[Source excerpt]
■ ■ ■ ■

I usually like to read what the Brooklyn Investor has to say, and very often I agree with his point of view. Unfortunately, I think that “macro” is misunderstood by the great majority of so-called “value investors”.

Let me explain:

 

If you study the Vanderbilts, the Sages, the Mellons, and the Baruchs of the past, I think you will get more and more convinced about basically one truth: they grew steadily and moderately in times of prosperity and optimism, and they grew by leaps and bounds in times of adversity and pessimism.

 

So, if the greatest financial minds of the past were flexible enough to adapt their strategies to the times, why instead should we invest as if the world were always the same?! The answer, as far as I am concerned, is: there is no reason.

 

This has nothing to do with “macro bets” or “being in and out of the market”. Macro should be something purely “qualitative”, that gives you an idea of how other investors are behaving. That idea is just one of the many things anyone should take into consideration, while devising his/her strategy. A strategy that will be sometimes more aggressive, sometimes more conservative, depending on the circumstances.

■ ■ ■ ■

[What needs to be done] Extend the passage on macro thinking and value investing with a few further paragraphs, beginning right after its final sentence.

[Data lines]
■ ■ ■ ■

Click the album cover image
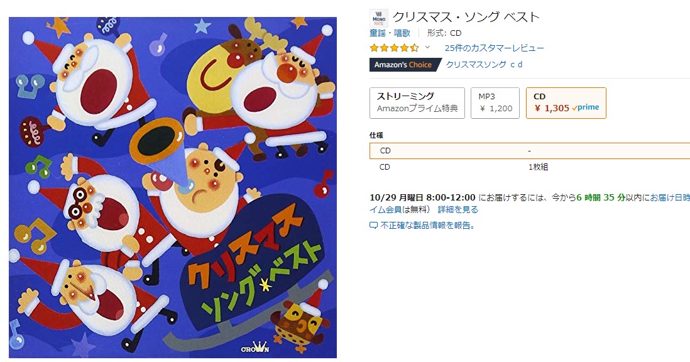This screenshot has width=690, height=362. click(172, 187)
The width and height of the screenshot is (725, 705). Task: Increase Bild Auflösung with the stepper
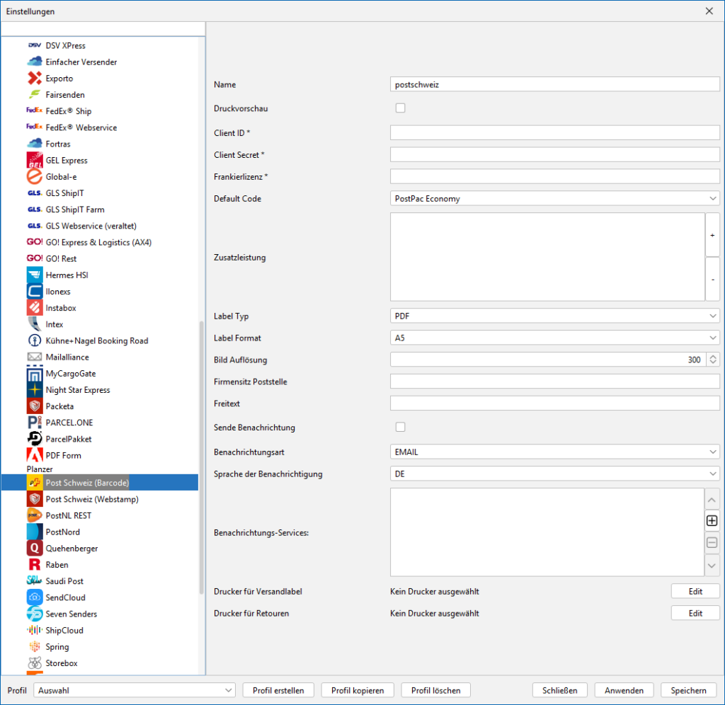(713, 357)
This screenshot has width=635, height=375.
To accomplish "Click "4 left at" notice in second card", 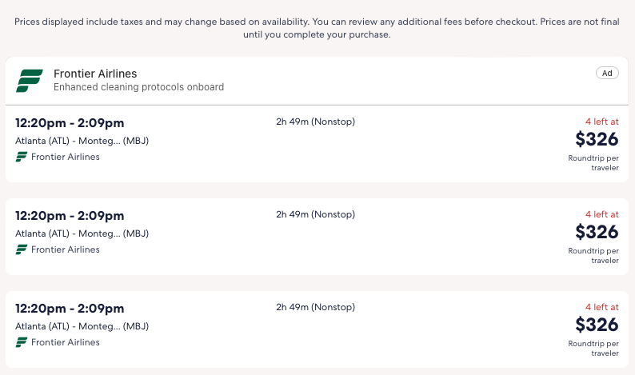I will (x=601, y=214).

■ ■ ■ ■

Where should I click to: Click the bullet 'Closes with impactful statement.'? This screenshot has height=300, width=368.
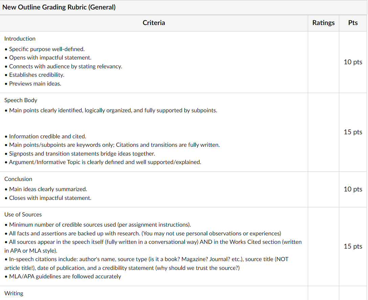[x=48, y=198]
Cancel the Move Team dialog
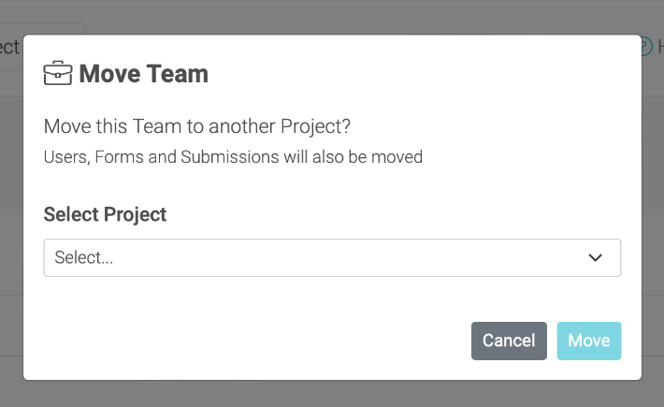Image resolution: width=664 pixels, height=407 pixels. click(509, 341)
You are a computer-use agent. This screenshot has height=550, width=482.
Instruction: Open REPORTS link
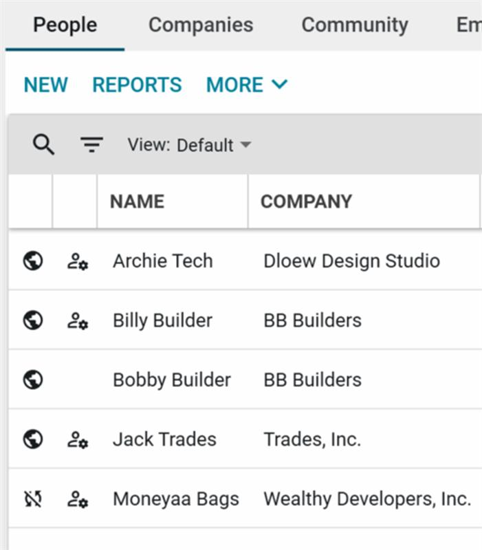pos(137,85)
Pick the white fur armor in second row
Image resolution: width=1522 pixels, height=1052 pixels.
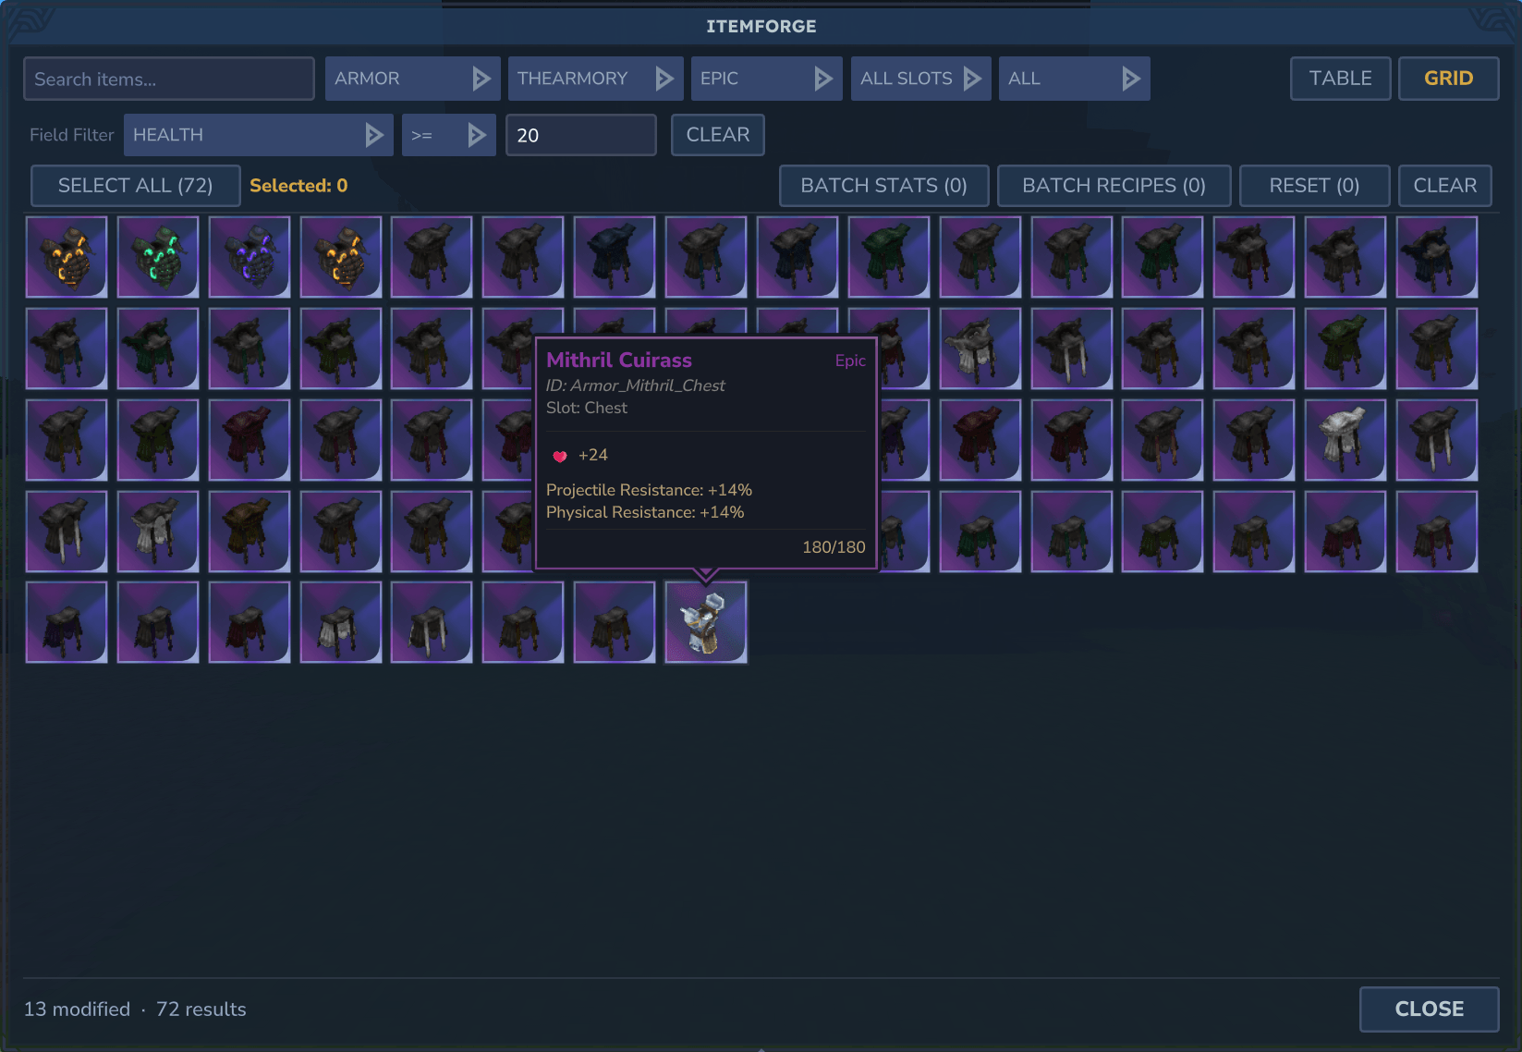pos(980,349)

■ ■ ■ ■

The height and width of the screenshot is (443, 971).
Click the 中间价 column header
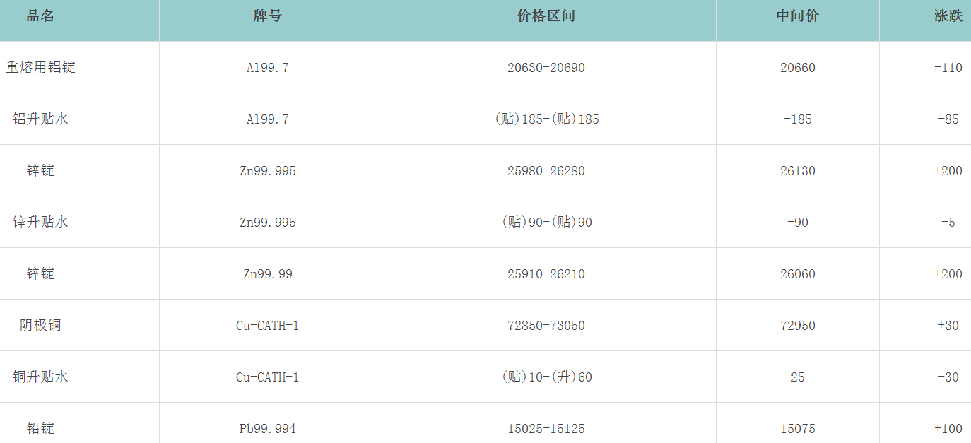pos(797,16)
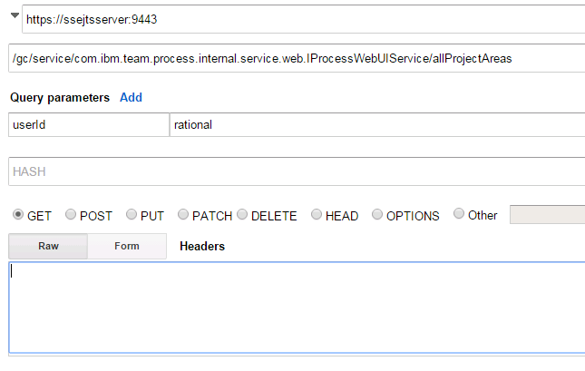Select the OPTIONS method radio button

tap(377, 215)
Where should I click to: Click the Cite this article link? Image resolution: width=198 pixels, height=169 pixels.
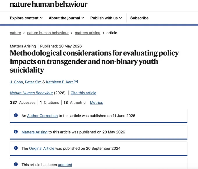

■ ■ ■ ■

[The answer]
 

According to the GMO 7-Year Asset Class Real Return Forecasts, US Small Caps are to return –3.1% annual, while US Large Caps are to return –1.6% annual. Why on earth would you ignore such forecasts? Because you have found a company selling below BV? That would be like saying: I might have two pieces of information, but the first one is good enough, therefore I won’t even consider the second… Crazy, no?! I want both pieces of information, sure that my whole strategy will be stronger for that!

 

Even Mr. Buffett has always managed to have ready cash at hand, when others instead were in trouble. Given his very long career, which do you think is more plausible? a) he devised a carefully conceived strategy to achieve such a favorable outcome, b) he is the luckiest guy on earth!

 

I repeat: “macro” is only one of the many things that could help shaping an effective strategy. And it must be put in context with all the others. For instance, Mr. Buffett controls many recession resistant businesses, that will keep handing him tons of cash, even during difficult times, and yet holds more than $40 billion in cash & equivalents. He clearly has a strategy and, given how much resilient that strategy is, “macro” might play a very small role, almost no role at all.

 

The question is: which is YOUR strategy? And which role “macro” plays in it? None? Well then, you better be sure your strategy is as resilient as Mr. Buffett’s… Otherwise, chances are you won’t be the one holding the coveted cash, when troubles finally arrive, as they always do.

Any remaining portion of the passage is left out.